» TASK OBJECTIVE
What you give back should be exactly the lines from the one with "Task: Click the 투지 stigma name link" through the final line of the material, pictures removed; please add nothing.

» SUPPLIED RECORDS

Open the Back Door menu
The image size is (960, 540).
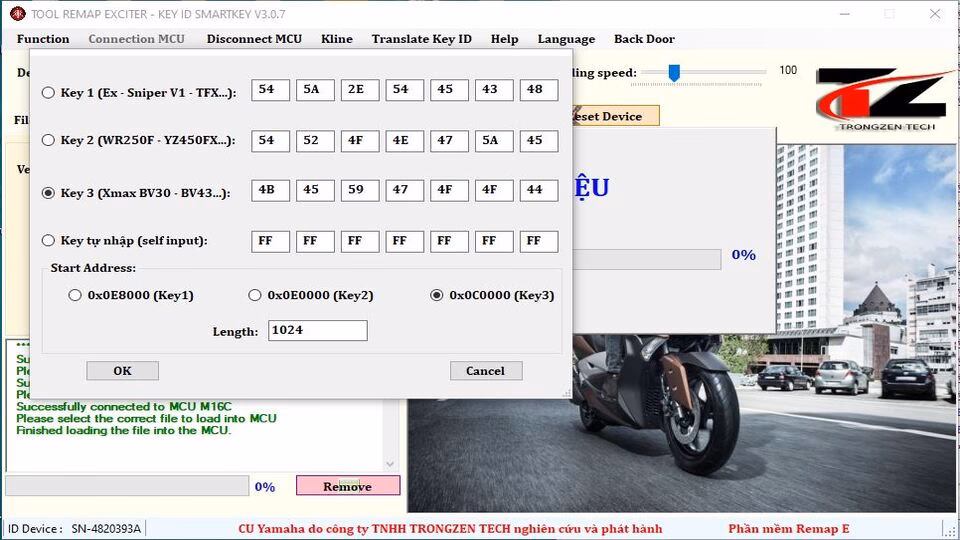[644, 39]

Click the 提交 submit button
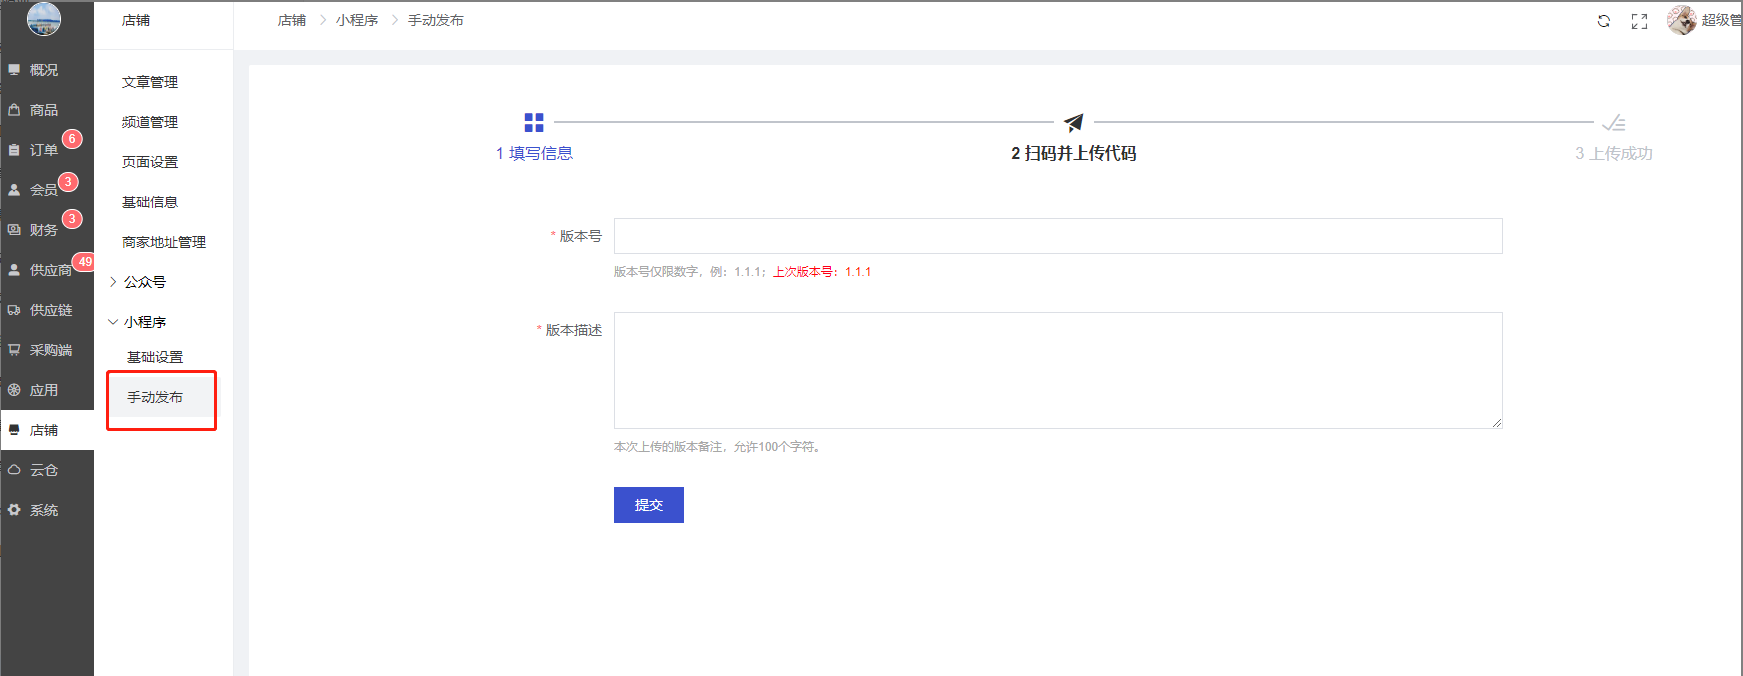tap(648, 505)
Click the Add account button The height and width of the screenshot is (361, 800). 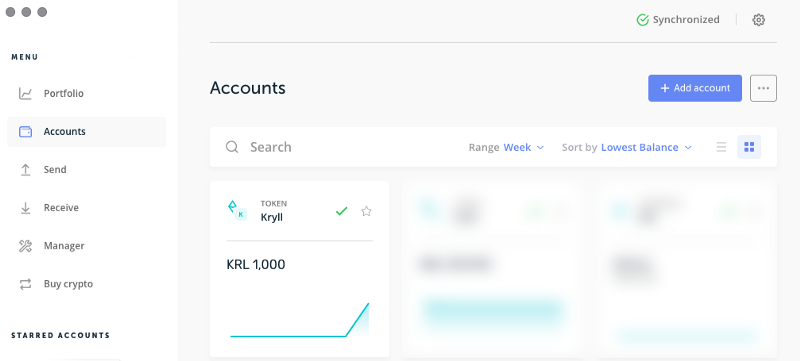pos(695,88)
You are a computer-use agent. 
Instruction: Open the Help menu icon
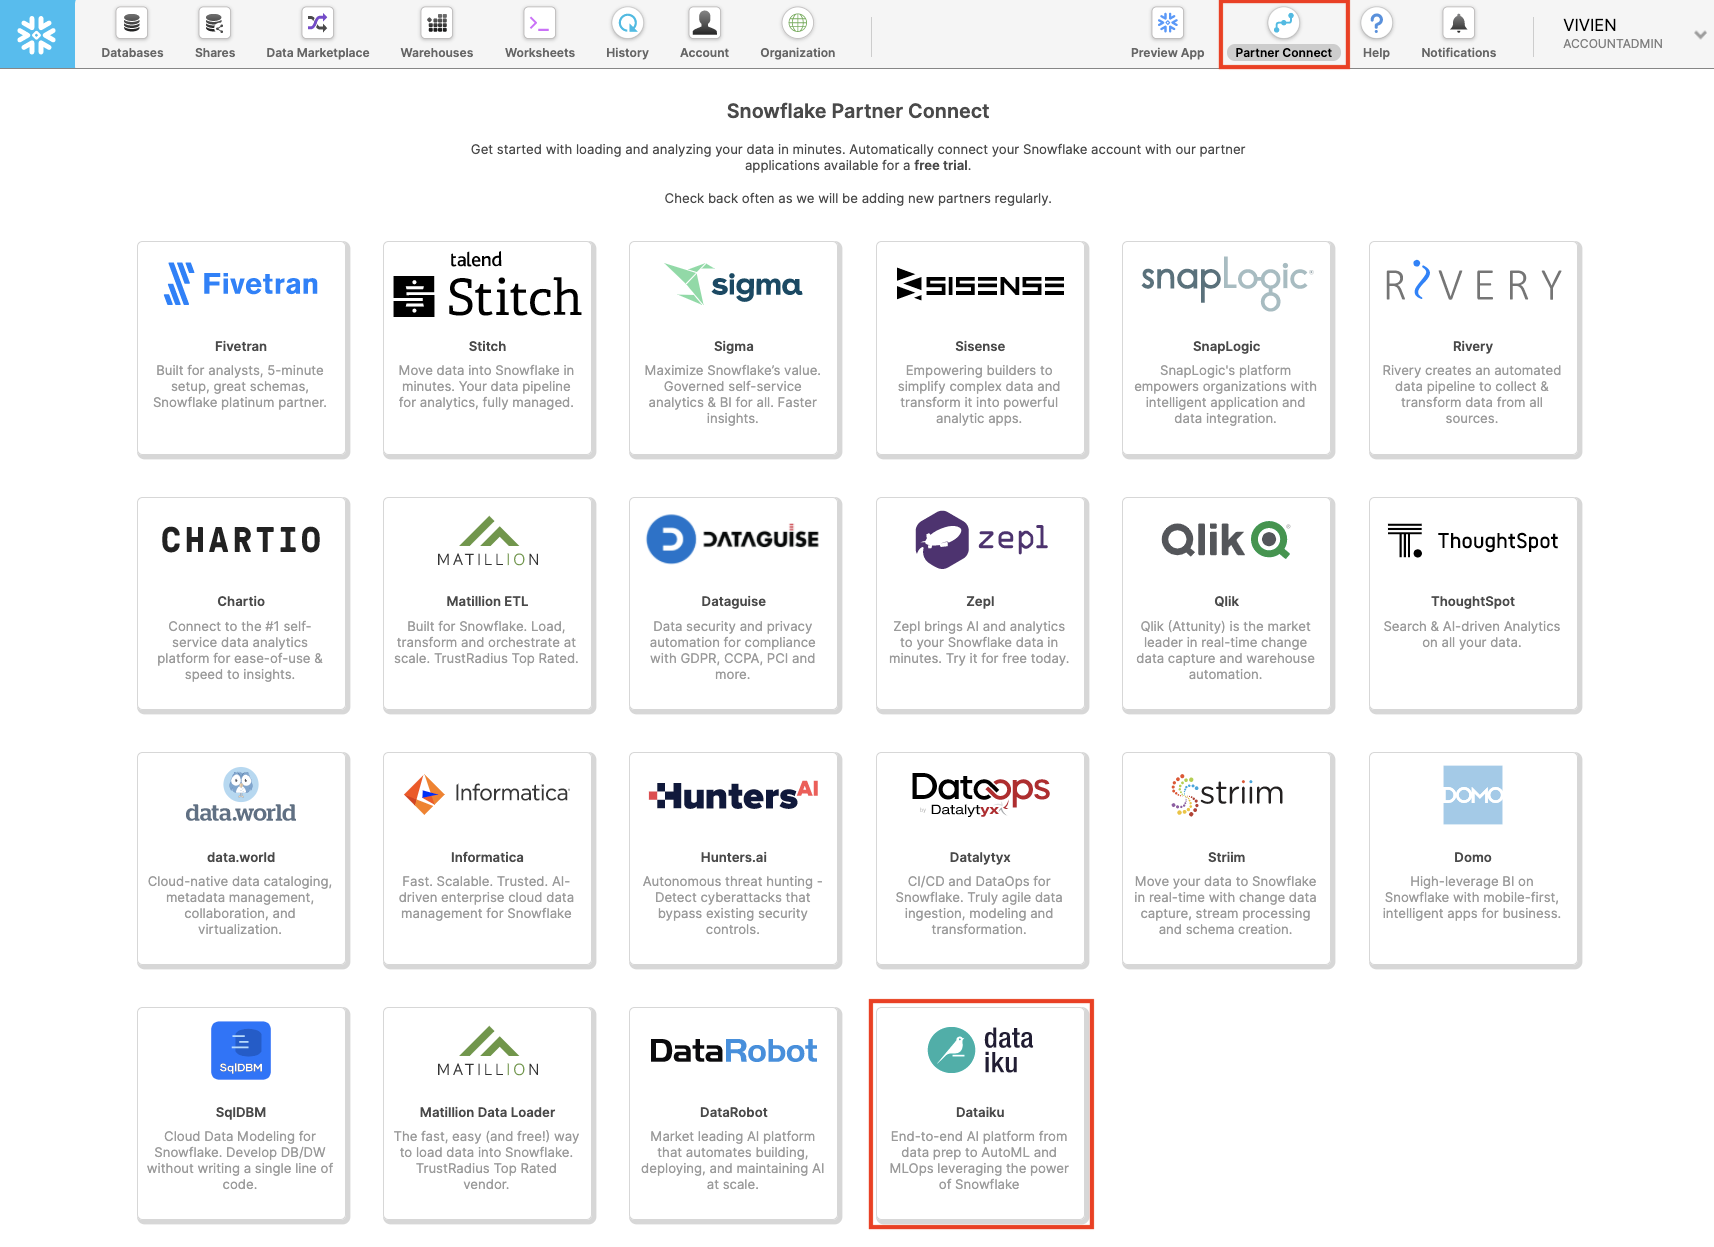tap(1376, 34)
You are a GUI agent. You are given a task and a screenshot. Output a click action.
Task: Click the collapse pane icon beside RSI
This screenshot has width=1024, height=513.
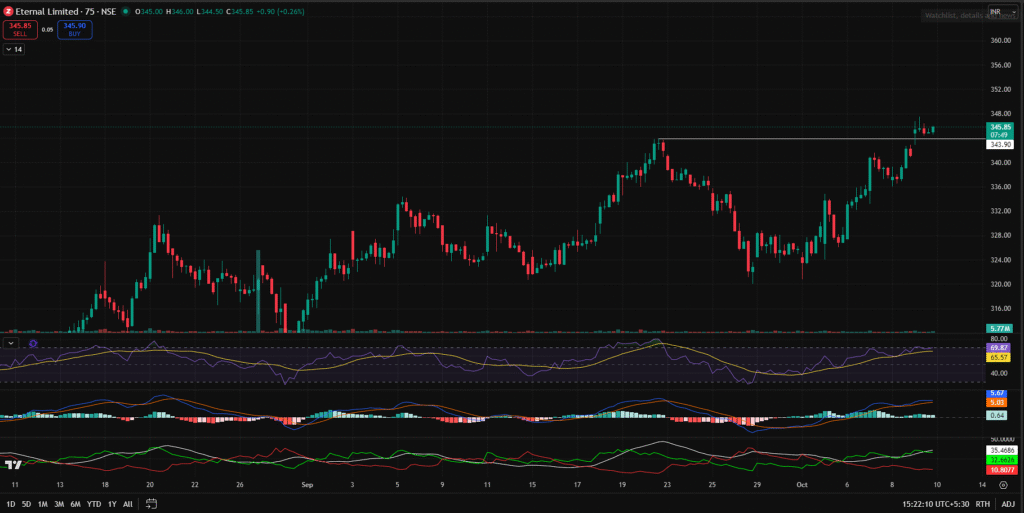[12, 343]
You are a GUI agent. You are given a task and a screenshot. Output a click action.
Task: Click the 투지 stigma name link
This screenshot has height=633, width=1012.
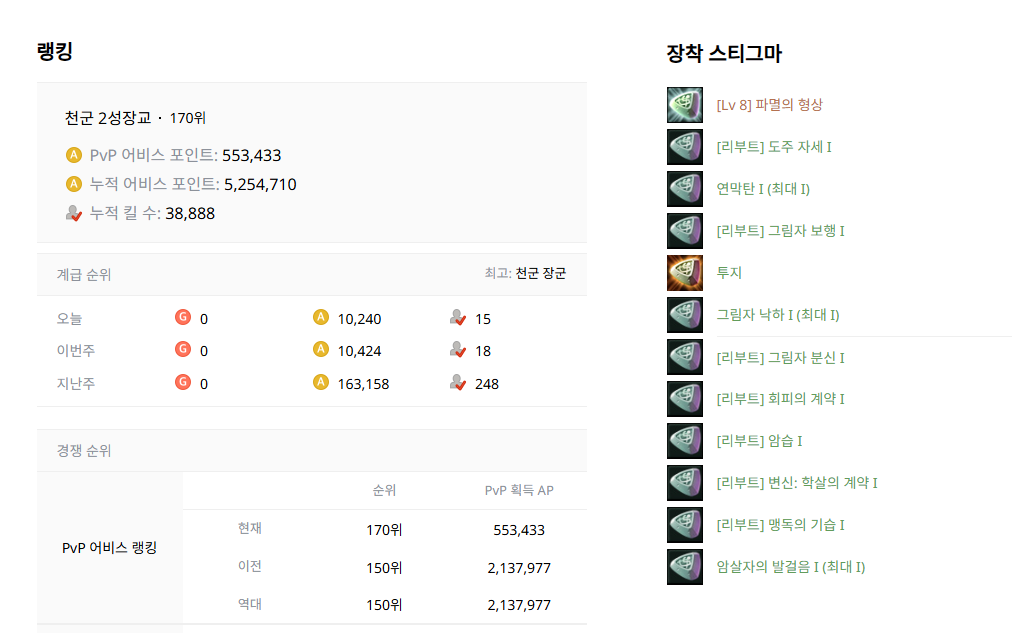point(729,273)
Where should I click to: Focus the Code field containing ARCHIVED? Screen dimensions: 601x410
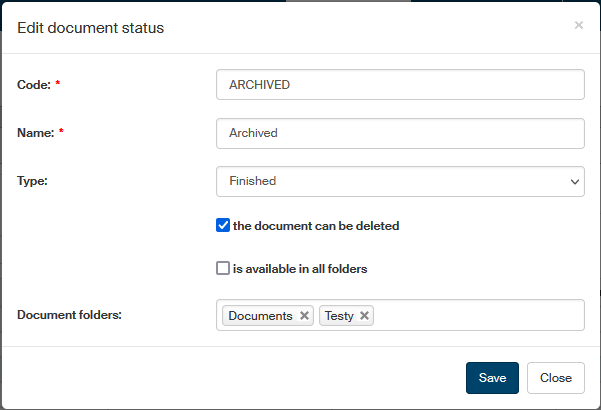399,85
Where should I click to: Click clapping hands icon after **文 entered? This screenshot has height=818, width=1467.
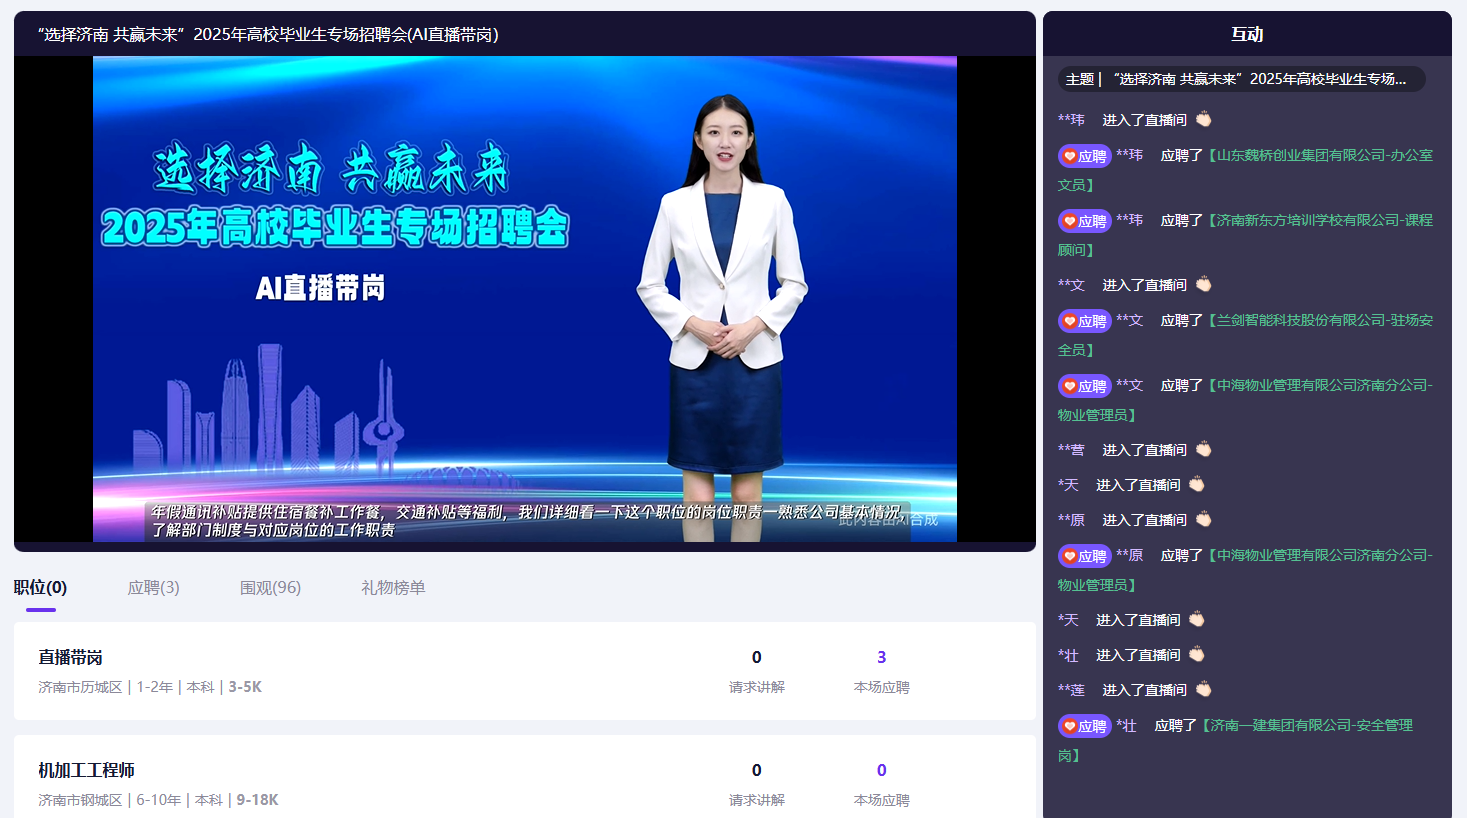pos(1203,284)
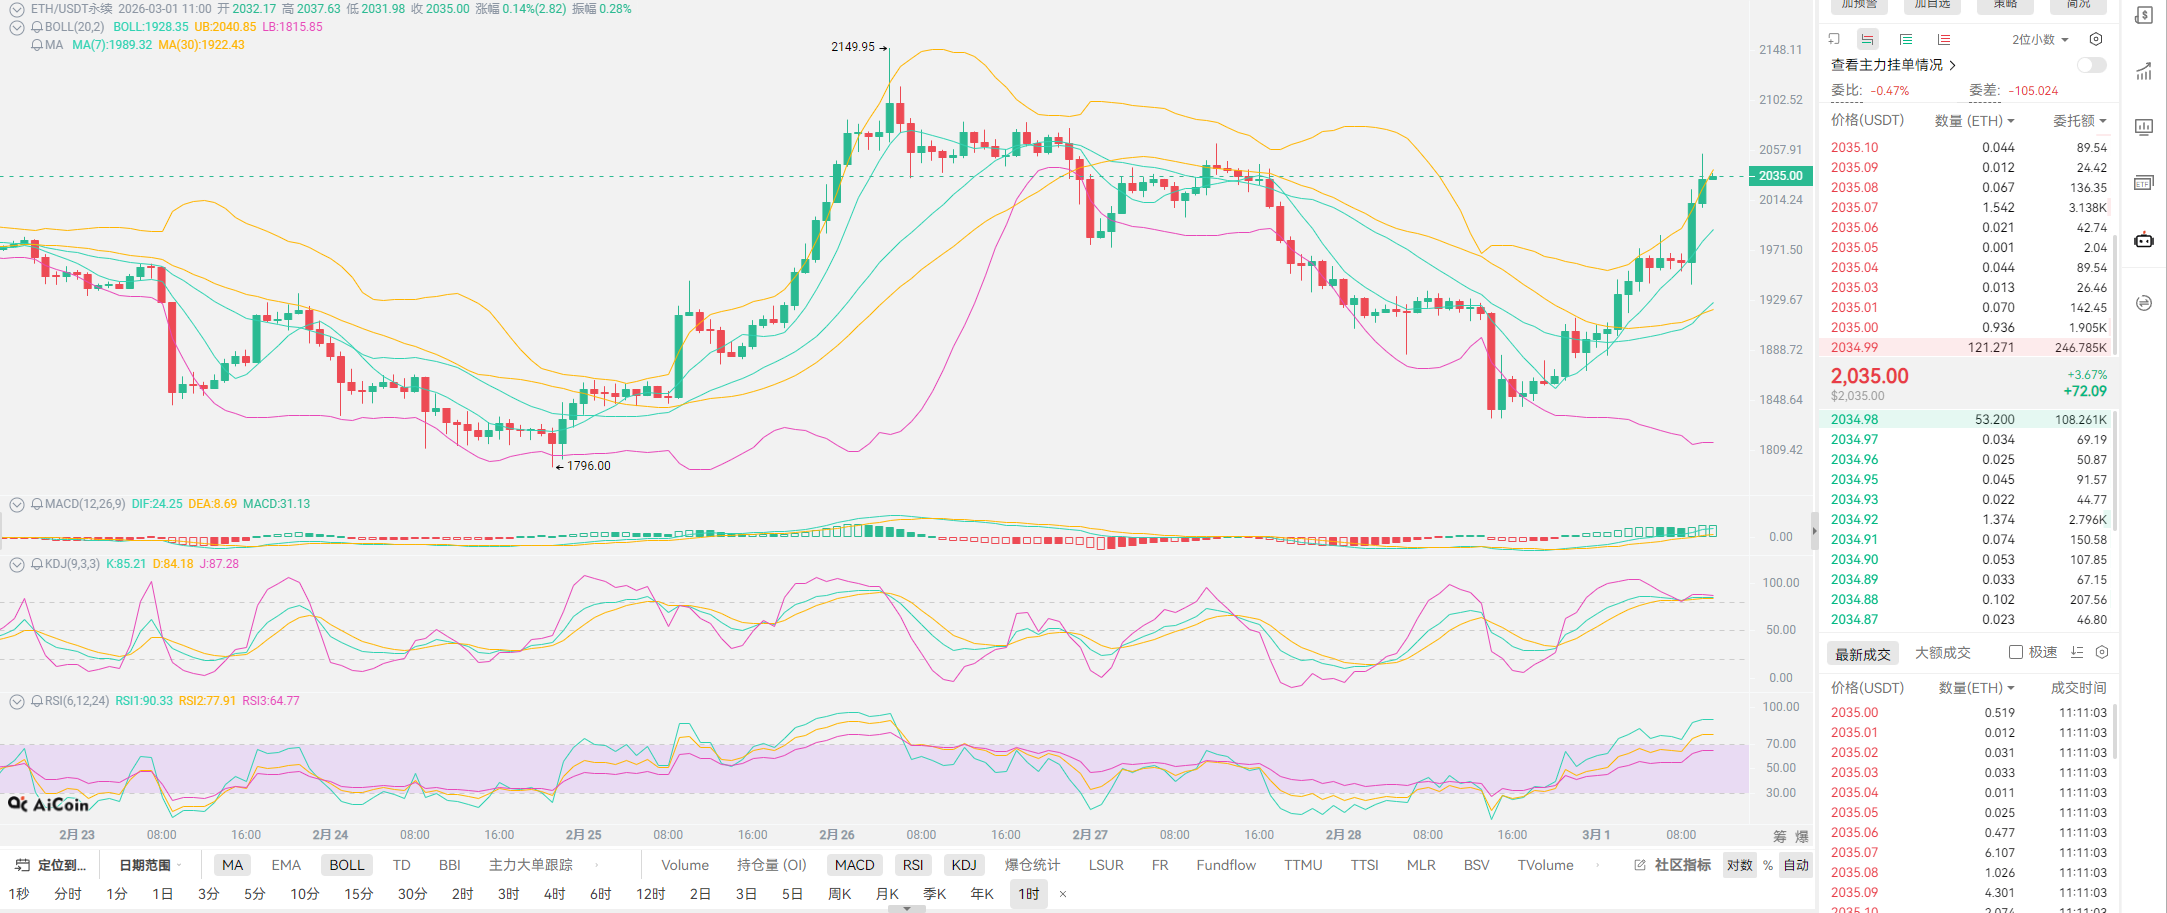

» EXERCISE RESPONSE
Task: Click the 투지 stigma name link
This screenshot has height=633, width=1012.
point(729,273)
Where should I click to: Focus the Code field containing ARCHIVED? Screen dimensions: 601x410
399,85
Where should I click to: Click clapping hands icon after **文 entered? This screenshot has height=818, width=1467.
pos(1203,284)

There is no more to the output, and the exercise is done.